(Extracted data entries)
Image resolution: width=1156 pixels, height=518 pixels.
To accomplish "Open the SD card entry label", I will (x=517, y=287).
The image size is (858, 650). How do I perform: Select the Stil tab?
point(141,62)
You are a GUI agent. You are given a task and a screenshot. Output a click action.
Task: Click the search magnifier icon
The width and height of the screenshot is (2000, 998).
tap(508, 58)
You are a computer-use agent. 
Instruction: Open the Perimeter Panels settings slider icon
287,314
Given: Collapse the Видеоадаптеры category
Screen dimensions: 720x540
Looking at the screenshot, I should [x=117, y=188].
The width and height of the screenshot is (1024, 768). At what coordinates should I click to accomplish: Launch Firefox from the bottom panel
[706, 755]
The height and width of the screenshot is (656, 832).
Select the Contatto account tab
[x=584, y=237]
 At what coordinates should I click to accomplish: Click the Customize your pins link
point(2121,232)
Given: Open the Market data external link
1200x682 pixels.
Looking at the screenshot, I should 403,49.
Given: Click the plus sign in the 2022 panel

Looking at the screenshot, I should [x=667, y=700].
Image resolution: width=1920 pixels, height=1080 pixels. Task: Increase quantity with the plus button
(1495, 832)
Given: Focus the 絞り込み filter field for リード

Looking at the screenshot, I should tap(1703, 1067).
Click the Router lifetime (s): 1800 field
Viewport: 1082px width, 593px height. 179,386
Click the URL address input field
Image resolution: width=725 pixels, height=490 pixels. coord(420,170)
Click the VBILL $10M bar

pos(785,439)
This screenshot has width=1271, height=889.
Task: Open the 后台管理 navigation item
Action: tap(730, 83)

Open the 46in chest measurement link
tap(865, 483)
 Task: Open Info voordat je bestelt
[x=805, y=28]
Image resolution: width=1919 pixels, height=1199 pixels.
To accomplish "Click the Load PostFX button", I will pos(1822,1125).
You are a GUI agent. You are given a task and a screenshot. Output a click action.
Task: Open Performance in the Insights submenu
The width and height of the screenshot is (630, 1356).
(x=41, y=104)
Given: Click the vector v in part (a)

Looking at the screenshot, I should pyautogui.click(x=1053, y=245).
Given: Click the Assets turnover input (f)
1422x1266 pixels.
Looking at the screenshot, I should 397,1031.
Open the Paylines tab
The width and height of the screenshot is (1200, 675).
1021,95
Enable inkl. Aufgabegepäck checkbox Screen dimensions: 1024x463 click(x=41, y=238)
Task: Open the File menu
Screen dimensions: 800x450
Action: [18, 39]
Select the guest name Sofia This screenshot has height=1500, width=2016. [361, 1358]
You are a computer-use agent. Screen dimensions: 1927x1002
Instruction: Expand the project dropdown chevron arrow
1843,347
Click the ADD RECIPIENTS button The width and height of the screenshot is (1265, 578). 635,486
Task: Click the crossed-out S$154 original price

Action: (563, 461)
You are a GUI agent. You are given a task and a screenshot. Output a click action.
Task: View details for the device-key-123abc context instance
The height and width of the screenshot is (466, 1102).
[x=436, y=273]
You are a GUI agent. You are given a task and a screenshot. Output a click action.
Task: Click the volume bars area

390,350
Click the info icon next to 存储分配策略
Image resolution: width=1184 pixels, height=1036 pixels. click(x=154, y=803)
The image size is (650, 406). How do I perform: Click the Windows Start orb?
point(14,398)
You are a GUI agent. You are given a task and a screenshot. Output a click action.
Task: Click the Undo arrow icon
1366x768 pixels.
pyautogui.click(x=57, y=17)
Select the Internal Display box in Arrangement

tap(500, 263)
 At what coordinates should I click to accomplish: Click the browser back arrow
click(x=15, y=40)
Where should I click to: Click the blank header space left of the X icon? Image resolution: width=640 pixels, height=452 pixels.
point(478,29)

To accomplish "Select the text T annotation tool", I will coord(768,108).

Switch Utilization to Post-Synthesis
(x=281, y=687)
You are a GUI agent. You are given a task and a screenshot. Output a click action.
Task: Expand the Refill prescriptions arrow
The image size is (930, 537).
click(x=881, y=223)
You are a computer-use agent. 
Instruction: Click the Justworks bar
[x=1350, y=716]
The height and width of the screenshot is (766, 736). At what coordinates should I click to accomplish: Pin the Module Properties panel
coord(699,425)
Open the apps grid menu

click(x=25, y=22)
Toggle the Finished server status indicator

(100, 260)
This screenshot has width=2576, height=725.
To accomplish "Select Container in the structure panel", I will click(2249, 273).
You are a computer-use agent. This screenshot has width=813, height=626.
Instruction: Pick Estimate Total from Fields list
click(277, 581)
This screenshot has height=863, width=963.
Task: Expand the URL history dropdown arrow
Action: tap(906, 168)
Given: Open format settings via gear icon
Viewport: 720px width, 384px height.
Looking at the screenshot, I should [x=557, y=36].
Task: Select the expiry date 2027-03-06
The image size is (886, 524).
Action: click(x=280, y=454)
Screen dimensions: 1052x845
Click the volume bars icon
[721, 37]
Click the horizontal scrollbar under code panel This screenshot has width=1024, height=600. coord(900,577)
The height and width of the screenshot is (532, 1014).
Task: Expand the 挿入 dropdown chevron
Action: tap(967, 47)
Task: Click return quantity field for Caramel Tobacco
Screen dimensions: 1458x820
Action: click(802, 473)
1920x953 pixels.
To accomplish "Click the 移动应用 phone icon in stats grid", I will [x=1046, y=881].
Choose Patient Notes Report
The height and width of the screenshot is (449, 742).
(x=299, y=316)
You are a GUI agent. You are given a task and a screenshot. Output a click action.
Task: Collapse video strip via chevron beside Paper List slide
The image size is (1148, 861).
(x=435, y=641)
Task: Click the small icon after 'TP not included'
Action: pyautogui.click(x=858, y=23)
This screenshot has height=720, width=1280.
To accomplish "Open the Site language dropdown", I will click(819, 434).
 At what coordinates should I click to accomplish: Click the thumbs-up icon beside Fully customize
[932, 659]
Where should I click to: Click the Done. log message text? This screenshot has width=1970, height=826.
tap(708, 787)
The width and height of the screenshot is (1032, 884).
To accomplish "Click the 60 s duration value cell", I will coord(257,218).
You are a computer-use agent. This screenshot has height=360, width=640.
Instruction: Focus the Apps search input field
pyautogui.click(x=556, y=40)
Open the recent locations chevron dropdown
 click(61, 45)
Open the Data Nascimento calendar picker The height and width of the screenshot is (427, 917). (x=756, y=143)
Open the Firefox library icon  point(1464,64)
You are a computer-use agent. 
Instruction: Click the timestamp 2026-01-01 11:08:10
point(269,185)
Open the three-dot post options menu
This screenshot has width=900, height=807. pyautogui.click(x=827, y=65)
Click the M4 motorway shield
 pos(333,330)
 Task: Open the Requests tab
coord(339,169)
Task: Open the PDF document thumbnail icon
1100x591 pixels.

= PROBLEM STATEMENT =
Reproduce the records in full, exactly as written.

= ANSWER TO THE PROBLEM =
Image resolution: width=1156 pixels, height=518 pixels.
To accomplish "Open the SD card entry label", I will (x=517, y=287).
The image size is (858, 650). How do I perform: Select the Stil tab?
point(141,62)
You are a GUI agent. You are given a task and a screenshot. Output a click action.
Task: Click the search magnifier icon
The width and height of the screenshot is (2000, 998).
tap(508, 58)
You are a computer-use agent. 
Instruction: Open the Perimeter Panels settings slider icon
287,314
Given: Collapse the Видеоадаптеры category
Screen dimensions: 720x540
Looking at the screenshot, I should [x=117, y=188].
The width and height of the screenshot is (1024, 768). At what coordinates should I click to accomplish: Launch Firefox from the bottom panel
[706, 755]
The height and width of the screenshot is (656, 832).
Select the Contatto account tab
[x=584, y=237]
 At what coordinates should I click to accomplish: Click the Customize your pins link
point(2121,232)
Given: Open the Market data external link
1200x682 pixels.
Looking at the screenshot, I should 403,49.
Given: Click the plus sign in the 2022 panel

Looking at the screenshot, I should [x=667, y=700].
Image resolution: width=1920 pixels, height=1080 pixels. Task: Increase quantity with the plus button
(1495, 832)
Given: Focus the 絞り込み filter field for リード

Looking at the screenshot, I should tap(1703, 1067).
Click the Router lifetime (s): 1800 field
Viewport: 1082px width, 593px height. 179,386
Click the URL address input field
Image resolution: width=725 pixels, height=490 pixels. coord(420,170)
Click the VBILL $10M bar

pos(785,439)
This screenshot has width=1271, height=889.
Task: Open the 后台管理 navigation item
Action: tap(730, 83)

Open the 46in chest measurement link
tap(865, 483)
 Task: Open Info voordat je bestelt
[x=805, y=28]
Image resolution: width=1919 pixels, height=1199 pixels.
To accomplish "Click the Load PostFX button", I will pos(1822,1125).
You are a GUI agent. You are given a task and a screenshot. Output a click action.
Task: Open Performance in the Insights submenu
The width and height of the screenshot is (630, 1356).
(x=41, y=104)
Given: Click the vector v in part (a)

Looking at the screenshot, I should pyautogui.click(x=1053, y=245).
Given: Click the Assets turnover input (f)
1422x1266 pixels.
Looking at the screenshot, I should 397,1031.
Open the Paylines tab
The width and height of the screenshot is (1200, 675).
1021,95
Enable inkl. Aufgabegepäck checkbox Screen dimensions: 1024x463 click(x=41, y=238)
Task: Open the File menu
Screen dimensions: 800x450
Action: [18, 39]
Select the guest name Sofia This screenshot has height=1500, width=2016. [361, 1358]
You are a computer-use agent. Screen dimensions: 1927x1002
Instruction: Expand the project dropdown chevron arrow
1843,347
Click the ADD RECIPIENTS button The width and height of the screenshot is (1265, 578). 635,486
Task: Click the crossed-out S$154 original price

Action: (563, 461)
You are a GUI agent. You are given a task and a screenshot. Output a click action.
Task: View details for the device-key-123abc context instance
The height and width of the screenshot is (466, 1102).
[x=436, y=273]
You are a GUI agent. You are given a task and a screenshot. Output a click action.
Task: Click the volume bars area

390,350
Click the info icon next to 存储分配策略
Image resolution: width=1184 pixels, height=1036 pixels. click(x=154, y=803)
The image size is (650, 406). How do I perform: Click the Windows Start orb?
point(14,398)
You are a GUI agent. You are given a task and a screenshot. Output a click action.
Task: Click the Undo arrow icon
1366x768 pixels.
pyautogui.click(x=57, y=17)
Select the Internal Display box in Arrangement

tap(500, 263)
 At what coordinates should I click to accomplish: Click the browser back arrow
click(x=15, y=40)
Where should I click to: Click the blank header space left of the X icon? Image resolution: width=640 pixels, height=452 pixels.
point(478,29)

To accomplish "Select the text T annotation tool", I will coord(768,108).

Switch Utilization to Post-Synthesis
(x=281, y=687)
You are a GUI agent. You are given a task and a screenshot. Output a click action.
Task: Expand the Refill prescriptions arrow
The image size is (930, 537).
click(x=881, y=223)
You are a computer-use agent. 
Instruction: Click the Justworks bar
[x=1350, y=716]
The height and width of the screenshot is (766, 736). At what coordinates should I click to accomplish: Pin the Module Properties panel
coord(699,425)
Open the apps grid menu

click(x=25, y=22)
Toggle the Finished server status indicator

(100, 260)
This screenshot has width=2576, height=725.
To accomplish "Select Container in the structure panel", I will click(2249, 273).
You are a computer-use agent. This screenshot has width=813, height=626.
Instruction: Pick Estimate Total from Fields list
click(277, 581)
This screenshot has height=863, width=963.
Task: Expand the URL history dropdown arrow
Action: tap(906, 168)
Given: Open format settings via gear icon
Viewport: 720px width, 384px height.
Looking at the screenshot, I should [x=557, y=36].
Task: Select the expiry date 2027-03-06
The image size is (886, 524).
Action: click(x=280, y=454)
Screen dimensions: 1052x845
Click the volume bars icon
[721, 37]
Click the horizontal scrollbar under code panel This screenshot has width=1024, height=600. coord(900,577)
The height and width of the screenshot is (532, 1014).
Task: Expand the 挿入 dropdown chevron
Action: tap(967, 47)
Task: Click return quantity field for Caramel Tobacco
Screen dimensions: 1458x820
Action: click(802, 473)
1920x953 pixels.
To accomplish "Click the 移动应用 phone icon in stats grid", I will [x=1046, y=881].
Choose Patient Notes Report
The height and width of the screenshot is (449, 742).
(x=299, y=316)
You are a GUI agent. You are given a task and a screenshot. Output a click action.
Task: Collapse video strip via chevron beside Paper List slide
The image size is (1148, 861).
(x=435, y=641)
Task: Click the small icon after 'TP not included'
Action: pyautogui.click(x=858, y=23)
This screenshot has height=720, width=1280.
To accomplish "Open the Site language dropdown", I will click(819, 434).
 At what coordinates should I click to accomplish: Click the thumbs-up icon beside Fully customize
[932, 659]
Where should I click to: Click the Done. log message text? This screenshot has width=1970, height=826.
tap(708, 787)
The width and height of the screenshot is (1032, 884).
To accomplish "Click the 60 s duration value cell", I will coord(257,218).
You are a computer-use agent. This screenshot has height=360, width=640.
Instruction: Focus the Apps search input field
pyautogui.click(x=556, y=40)
Open the recent locations chevron dropdown
 click(61, 45)
Open the Data Nascimento calendar picker The height and width of the screenshot is (427, 917). (x=756, y=143)
Open the Firefox library icon  point(1464,64)
You are a computer-use agent. 
Instruction: Click the timestamp 2026-01-01 11:08:10
point(269,185)
Open the three-dot post options menu
This screenshot has width=900, height=807. pyautogui.click(x=827, y=65)
Click the M4 motorway shield
 pos(333,330)
 Task: Open the Requests tab
coord(339,169)
Task: Open the PDF document thumbnail icon
1100x591 pixels.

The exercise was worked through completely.